**DIRECTIONS**
Retype the material below line for line, changing no character.

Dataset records
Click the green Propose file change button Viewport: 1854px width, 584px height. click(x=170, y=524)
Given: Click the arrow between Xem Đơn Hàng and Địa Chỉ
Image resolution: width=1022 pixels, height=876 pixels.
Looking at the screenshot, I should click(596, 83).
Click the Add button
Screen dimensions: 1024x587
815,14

**SOLUTION TO THIS PROBLEM**
Click the green Propose file change button Viewport: 1854px width, 584px height. click(x=170, y=524)
Given: Click the arrow between Xem Đơn Hàng and Địa Chỉ
Image resolution: width=1022 pixels, height=876 pixels.
Looking at the screenshot, I should click(596, 83).
Click the Add button
Screen dimensions: 1024x587
815,14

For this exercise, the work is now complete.